Nuclear Fusion and Tritium: A Future Challenge in Power Generation
Advocates of nuclear fusion have long envisioned it as a source of nearly limitless power, replicating the sun's reaction on earth. The principal challenge is creating a fusion power plant that generates more energy than it consumes. Additionally, there is the issue of securing sufficient fuel, specifically a mix of hydrogen isotopes: deuterium and tritium. While deuterium is abundant in seawater, tritium is exceedingly scarce and essentially needs to be produced. Currently, there are only about 20 kilograms of tritium globally, enough to start merely a dozen commercial-scale power plants.
Today, tritium is a byproduct of fission reactions in a few nuclear plants. Initial fusion reactors will rely on this limited supply, but future reactors must generate additional tritium. This will be accomplished by breeding tritium using neutrons released during fusion to strike a lithium blanket, producing helium and tritium. The tritium will be extracted from the reactor core and some of it will be reinjected into the reactor, with the remainder reserved for fueling other reactors. However, existing equipment for this filtration process is suitable only for experimental reactors, requiring significant enhancement for commercial use.
Marathon, a startup led by CEO Kyle Schiller and CTO Adam Rutkowski, aims to address this with an improved version of a technology called superpermeation, which has been around for 40 years.
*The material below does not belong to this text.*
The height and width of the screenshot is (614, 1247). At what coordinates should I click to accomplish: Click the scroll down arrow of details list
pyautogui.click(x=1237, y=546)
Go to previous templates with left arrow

This technology uses a solid metal membrane to filter impurities from hydrogen by converting the mixture into plasma and pressing it against the membrane. The membrane allows hydrogen, including tritium, to pass while blocking other impurities, and also compresses the hydrogen—a beneficial side effect. This enhancement could increase the filtration system's throughput by several magnitudes.
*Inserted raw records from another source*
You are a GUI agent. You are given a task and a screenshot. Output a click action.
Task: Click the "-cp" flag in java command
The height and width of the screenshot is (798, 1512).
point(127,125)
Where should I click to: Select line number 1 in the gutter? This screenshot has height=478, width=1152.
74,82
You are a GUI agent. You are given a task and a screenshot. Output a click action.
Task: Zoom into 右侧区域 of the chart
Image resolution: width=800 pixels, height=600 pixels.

Marathon's development efforts have been supported by the Department of Energy’s ARPA-E program and the Breakthrough Energy Fellows program. Recently, the company secured a $5.9 million seed round led by the 1517 Fund and Anglo American, with additional backing from Übermorgen Ventures, Shared Future Fund, and individual investor Malcolm Handley. Furthermore, Marathon has tentative commitments from Commonwealth Fusion Systems and Helion Energy, two significant players in the fusion startup space.
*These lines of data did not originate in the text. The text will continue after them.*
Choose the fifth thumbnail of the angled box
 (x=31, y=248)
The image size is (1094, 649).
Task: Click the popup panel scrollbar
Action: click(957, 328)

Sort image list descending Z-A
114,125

Given that commercial fusion power remains years, if not decades away, some might argue that Marathon's focus is premature. So far, only one fusion experiment has achieved breakeven under scientific conditions, which does not account for operational overheads—a critical aspect for commercial viability. However, Schiller maintains that the rapid advancements in fusion technology over the past decade justify their early efforts. “We've been consistently amazed by the speed of progress in fusion,” he commented. “If we reach breakeven sooner than later, we’ll be grateful we started early.”